*WHAT TO WORK ON*
Exact copies of all the entries below are expected in the answer.

(Saved data entries)
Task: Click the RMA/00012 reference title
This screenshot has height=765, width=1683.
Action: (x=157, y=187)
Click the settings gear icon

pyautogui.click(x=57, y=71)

*YOUR RESPONSE*
Task: Click the RMA/00012 reference title
This screenshot has height=765, width=1683.
Action: (x=157, y=187)
Click the settings gear icon

pyautogui.click(x=57, y=71)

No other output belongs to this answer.